The government has been urged to extend Covid-19 loan schemes for the rest of the year and provide additional support to encourage long-term credit facilities.
A report from business finance experts Rangewell said that the Covid-19 support schemes have been successful, with 31 per cent of all businesses reporting they have received a government-backed loan during the pandemic, according to its analysis of economic data.
Due to this success, businesses are moving from survival to recovery in 2021, Rangewell said, although this could lead to a credit squeeze and funding gap.
This gap in funding has been exacerbated by the fact that bank lending is currently almost solely concentrated on the Covid-19 support schemes – mainly the bounce back loan scheme – which is more of a short-term loan and doesn’t address long-term needs.
Therefore, the government needs to support business financers to encourage a wider range of lending, Rangewell added.

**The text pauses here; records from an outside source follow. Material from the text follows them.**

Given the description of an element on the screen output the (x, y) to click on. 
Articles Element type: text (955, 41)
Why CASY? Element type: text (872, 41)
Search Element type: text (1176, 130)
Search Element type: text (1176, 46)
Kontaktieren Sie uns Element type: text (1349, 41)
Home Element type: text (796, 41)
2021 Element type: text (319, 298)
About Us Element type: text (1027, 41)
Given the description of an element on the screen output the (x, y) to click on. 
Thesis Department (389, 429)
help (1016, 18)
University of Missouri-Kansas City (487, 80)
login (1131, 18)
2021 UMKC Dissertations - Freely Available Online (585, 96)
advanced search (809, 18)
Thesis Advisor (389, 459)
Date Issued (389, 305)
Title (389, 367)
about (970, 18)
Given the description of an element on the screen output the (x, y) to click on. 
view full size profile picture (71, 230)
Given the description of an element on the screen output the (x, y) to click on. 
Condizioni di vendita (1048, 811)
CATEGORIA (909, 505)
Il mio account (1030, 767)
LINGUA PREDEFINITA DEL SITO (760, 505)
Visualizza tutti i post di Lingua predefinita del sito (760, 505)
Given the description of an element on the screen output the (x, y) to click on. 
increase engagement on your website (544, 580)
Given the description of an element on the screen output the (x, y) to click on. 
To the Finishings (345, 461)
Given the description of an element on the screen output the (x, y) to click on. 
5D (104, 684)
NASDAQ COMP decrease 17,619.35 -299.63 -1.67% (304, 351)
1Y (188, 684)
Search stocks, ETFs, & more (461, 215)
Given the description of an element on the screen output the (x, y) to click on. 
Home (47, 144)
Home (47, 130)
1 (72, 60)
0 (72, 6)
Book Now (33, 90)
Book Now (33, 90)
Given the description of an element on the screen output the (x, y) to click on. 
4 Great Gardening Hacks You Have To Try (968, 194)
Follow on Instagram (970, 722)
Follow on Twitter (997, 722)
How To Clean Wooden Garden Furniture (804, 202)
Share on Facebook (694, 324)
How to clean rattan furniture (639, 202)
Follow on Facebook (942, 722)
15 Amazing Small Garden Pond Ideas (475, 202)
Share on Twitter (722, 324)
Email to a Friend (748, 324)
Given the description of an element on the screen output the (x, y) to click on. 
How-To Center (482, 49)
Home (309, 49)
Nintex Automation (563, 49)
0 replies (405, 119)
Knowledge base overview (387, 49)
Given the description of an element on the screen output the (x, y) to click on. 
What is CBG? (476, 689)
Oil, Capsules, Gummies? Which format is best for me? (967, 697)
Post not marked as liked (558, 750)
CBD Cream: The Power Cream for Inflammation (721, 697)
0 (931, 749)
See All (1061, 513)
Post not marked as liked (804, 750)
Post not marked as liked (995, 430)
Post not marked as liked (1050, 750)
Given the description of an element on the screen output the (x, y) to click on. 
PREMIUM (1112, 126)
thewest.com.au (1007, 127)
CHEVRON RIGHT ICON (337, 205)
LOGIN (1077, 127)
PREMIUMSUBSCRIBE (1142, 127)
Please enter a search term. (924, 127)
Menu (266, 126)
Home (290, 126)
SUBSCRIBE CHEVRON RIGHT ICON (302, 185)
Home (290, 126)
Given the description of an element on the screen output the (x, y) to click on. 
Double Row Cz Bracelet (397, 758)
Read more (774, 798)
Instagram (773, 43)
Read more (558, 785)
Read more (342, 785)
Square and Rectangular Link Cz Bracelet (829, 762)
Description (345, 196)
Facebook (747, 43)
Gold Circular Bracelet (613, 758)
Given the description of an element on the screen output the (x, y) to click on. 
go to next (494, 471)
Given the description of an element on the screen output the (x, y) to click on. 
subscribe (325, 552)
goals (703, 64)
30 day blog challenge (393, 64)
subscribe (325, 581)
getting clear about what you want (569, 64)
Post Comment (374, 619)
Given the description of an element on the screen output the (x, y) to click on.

Rangewell has urged Chancellor Rishi Sunak to extend the coronavirus loan schemes for the whole of 2021 or longer, if trade, commerce and travel restrictions continue, to help those firms which need funds to survive in the long-term.
In addition, Rangewell said a new loan scheme similar to the enterprise finance guarantee (EFG) scheme should be aimed at giving lenders confidence with partial taxpayer guarantees to support firms looking to grow with more long-term credit, as opposed to helping struggling businesses survive.
Furthermore, the company also called for a new ENABLE funding programme where the Treasury lends money to financers which can be distributed via the new EFG-style loan schemes to small- and medium-sized enterprises (SMEs).
ENABLE was a wholesale money programme for non-bank lenders after the 2008 credit crunch.
Rangewell found 43 per cent of businesses have high confidence that their firm will survive, whilst 36 per cent reported moderate confidence and nine per cent said they have low confidence.
“We are in danger of a new credit squeeze in 2021,” said Nic Conner, research consultant at Rangewell and author of the report.
“As firms move from survival to recovery in 2021, the Treasury needs to help lenders, particularly non-bank lenders, in getting funds to British businesses.
“The coronavirus business interruption loan schemes have been hugely successful and credit to the Chancellor and the financiers in getting these schemes in place so quickly.
“As we move onto the next phase, these emergency loans must continue throughout 2021 but must sit alongside other credit facilities.
“The trouble with lending being so concentrated on the Covid schemes is that it will create a funding gap where firms in a strong position and which will be looking to expand and diversify in 2021 will be ushered into Covid emergency loans, which are just not appropriate for them.
“Rishi Sunak needs to put in place a new partially-guaranteed scheme which will help financiers to offer more mature, long-term products like invoice finance, asset finance or the good old-fashioned overdraft.”